Per fortuna, però, non tutti vivono incollati allo smartphone, sicuramente non il personaggio del Baffo e neanche il suo amico Cippi, anche se ciò non impedisce al protagonista di sentirsi insoddisfatto e di aver bisogno di qualcosa di diverso per staccare e magari andare avanti. Per questo motivo i due ragazzi decidono di andare in campeggio, luogo dove conosceranno la giovanissima En e suo padre.

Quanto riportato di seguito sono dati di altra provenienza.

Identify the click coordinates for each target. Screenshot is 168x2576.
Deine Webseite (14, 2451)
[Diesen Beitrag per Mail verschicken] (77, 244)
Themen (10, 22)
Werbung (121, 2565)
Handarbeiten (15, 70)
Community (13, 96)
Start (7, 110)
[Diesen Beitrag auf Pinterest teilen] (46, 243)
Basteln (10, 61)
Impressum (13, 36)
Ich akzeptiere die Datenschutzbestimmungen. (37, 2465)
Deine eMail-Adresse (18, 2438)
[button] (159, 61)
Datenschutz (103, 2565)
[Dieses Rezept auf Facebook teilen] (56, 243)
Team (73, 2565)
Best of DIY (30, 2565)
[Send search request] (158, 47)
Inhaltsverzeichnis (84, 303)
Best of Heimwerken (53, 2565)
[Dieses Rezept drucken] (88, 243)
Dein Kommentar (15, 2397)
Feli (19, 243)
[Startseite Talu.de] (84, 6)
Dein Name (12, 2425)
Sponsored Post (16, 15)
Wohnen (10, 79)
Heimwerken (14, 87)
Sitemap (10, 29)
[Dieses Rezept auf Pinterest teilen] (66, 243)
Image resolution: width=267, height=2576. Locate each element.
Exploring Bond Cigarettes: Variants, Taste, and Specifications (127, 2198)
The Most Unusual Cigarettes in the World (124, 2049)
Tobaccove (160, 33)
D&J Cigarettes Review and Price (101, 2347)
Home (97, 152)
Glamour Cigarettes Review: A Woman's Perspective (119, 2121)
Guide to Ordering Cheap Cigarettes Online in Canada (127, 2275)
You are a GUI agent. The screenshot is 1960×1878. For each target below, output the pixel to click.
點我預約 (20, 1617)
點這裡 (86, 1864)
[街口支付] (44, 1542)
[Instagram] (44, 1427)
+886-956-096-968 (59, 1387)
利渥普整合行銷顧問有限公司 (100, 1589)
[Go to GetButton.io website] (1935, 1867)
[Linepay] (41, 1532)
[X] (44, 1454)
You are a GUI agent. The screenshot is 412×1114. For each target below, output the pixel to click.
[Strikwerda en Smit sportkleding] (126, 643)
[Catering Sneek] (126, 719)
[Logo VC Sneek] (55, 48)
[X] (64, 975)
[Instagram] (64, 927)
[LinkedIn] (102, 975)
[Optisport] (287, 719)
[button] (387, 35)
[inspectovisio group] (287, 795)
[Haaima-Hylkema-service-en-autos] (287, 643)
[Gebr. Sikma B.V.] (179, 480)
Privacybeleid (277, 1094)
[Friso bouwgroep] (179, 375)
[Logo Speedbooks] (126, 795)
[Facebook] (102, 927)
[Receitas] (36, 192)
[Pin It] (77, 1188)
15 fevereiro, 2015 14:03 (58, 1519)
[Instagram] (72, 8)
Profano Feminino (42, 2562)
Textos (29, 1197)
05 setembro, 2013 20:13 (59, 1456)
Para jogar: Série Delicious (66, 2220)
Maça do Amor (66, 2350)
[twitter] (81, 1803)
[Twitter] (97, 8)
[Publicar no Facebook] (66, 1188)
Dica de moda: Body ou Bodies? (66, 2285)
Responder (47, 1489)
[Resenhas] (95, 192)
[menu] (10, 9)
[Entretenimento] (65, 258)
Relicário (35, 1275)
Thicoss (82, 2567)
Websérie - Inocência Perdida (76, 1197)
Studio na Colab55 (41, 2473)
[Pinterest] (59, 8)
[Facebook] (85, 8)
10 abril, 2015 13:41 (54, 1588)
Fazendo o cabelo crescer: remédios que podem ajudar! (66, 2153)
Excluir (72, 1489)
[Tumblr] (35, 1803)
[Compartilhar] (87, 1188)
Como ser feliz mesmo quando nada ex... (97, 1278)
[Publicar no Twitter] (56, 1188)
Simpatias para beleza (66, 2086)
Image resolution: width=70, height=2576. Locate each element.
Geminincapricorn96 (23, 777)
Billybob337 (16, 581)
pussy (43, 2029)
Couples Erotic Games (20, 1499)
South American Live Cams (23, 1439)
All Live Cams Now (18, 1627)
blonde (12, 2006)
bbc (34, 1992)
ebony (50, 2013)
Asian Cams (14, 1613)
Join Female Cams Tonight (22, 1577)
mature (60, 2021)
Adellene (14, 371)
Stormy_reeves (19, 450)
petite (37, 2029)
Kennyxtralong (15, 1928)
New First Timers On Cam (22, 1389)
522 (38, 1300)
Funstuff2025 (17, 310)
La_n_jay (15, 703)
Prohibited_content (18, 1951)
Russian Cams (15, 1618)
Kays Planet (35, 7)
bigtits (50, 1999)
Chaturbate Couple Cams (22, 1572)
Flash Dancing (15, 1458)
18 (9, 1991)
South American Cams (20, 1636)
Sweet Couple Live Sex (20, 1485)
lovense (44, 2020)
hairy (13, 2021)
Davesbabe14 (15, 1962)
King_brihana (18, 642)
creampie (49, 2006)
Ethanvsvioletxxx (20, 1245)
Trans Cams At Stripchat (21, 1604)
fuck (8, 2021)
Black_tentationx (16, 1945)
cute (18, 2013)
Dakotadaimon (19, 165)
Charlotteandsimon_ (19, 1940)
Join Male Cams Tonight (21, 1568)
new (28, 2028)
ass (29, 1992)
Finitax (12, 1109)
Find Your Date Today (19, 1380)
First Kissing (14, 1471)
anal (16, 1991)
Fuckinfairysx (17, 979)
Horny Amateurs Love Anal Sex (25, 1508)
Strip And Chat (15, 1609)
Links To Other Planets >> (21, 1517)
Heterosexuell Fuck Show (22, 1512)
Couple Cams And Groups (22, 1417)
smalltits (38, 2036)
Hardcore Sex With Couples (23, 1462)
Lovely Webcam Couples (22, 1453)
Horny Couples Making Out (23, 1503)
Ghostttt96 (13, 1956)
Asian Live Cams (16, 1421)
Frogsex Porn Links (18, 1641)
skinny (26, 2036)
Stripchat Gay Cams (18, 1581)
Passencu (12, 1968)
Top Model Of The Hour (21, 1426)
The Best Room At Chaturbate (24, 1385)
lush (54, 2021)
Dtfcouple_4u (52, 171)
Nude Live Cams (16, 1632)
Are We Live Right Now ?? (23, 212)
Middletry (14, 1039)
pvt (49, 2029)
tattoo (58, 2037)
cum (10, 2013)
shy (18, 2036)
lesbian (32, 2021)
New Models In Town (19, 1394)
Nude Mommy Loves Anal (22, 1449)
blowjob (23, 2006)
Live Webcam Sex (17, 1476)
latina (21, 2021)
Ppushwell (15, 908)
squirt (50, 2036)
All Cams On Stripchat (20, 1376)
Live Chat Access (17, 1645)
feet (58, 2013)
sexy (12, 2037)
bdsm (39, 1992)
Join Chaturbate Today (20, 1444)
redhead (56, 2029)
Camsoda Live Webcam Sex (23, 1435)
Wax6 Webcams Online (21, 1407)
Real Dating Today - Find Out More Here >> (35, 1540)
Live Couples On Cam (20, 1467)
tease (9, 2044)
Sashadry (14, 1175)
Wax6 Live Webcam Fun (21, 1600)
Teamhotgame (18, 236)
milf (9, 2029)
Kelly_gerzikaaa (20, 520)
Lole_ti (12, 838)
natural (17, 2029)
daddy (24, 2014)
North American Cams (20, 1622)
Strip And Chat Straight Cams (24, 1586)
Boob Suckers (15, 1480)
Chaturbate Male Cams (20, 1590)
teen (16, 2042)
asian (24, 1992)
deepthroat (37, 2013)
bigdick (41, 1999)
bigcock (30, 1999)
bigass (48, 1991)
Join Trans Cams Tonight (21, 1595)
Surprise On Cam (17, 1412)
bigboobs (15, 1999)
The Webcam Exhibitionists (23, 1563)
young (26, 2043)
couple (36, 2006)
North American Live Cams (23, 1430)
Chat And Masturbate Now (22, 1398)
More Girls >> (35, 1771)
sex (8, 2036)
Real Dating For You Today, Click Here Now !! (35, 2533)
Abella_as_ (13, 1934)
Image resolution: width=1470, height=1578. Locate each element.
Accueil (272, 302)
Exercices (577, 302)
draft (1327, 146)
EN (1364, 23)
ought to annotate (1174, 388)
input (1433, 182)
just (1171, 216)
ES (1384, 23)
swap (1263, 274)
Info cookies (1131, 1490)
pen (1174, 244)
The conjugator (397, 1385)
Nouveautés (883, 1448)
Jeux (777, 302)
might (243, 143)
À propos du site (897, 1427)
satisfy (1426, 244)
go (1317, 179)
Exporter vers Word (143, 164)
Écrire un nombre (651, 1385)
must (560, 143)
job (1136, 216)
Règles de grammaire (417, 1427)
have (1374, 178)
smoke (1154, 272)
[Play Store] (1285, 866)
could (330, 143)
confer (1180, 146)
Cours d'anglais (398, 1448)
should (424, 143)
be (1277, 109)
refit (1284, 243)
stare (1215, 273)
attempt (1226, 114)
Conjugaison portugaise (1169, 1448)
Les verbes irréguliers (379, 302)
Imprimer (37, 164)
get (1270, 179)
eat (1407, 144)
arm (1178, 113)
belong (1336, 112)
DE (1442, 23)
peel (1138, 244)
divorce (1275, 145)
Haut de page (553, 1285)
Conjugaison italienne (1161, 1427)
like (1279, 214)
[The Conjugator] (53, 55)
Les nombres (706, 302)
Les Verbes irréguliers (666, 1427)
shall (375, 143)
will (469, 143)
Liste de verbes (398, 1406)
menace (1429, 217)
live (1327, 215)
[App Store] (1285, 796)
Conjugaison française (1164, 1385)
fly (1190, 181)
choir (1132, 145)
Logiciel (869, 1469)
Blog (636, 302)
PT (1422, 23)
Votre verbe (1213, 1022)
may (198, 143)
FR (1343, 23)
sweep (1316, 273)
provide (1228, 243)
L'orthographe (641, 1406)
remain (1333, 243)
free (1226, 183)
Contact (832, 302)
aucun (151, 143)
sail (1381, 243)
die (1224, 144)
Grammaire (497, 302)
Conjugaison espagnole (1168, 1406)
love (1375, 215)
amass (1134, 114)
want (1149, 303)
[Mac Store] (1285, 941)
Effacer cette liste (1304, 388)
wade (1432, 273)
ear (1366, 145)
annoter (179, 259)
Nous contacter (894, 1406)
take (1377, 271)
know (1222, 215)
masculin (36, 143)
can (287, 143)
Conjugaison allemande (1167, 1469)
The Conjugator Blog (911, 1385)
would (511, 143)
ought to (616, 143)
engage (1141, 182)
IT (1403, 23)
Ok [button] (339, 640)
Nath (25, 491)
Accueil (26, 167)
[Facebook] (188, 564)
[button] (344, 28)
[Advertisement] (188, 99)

Mentre questo strano nuovo gruppetto si muove per mettere il padre di En di fronte alla realtà (sperando di disintossicarlo dall’app), si viene a scoprire che il mondo di Tori ha le ore contate a causa del futuro impatto con un asteroide. Quali ripercussioni potrà avere questo evento sul mondo che li spia? Le ipotesi sono fondamentalmente due: suicidi di massa ed il crollo anche di questo mondo, oppure l’occasione per ricominciare a vivere la propria vita.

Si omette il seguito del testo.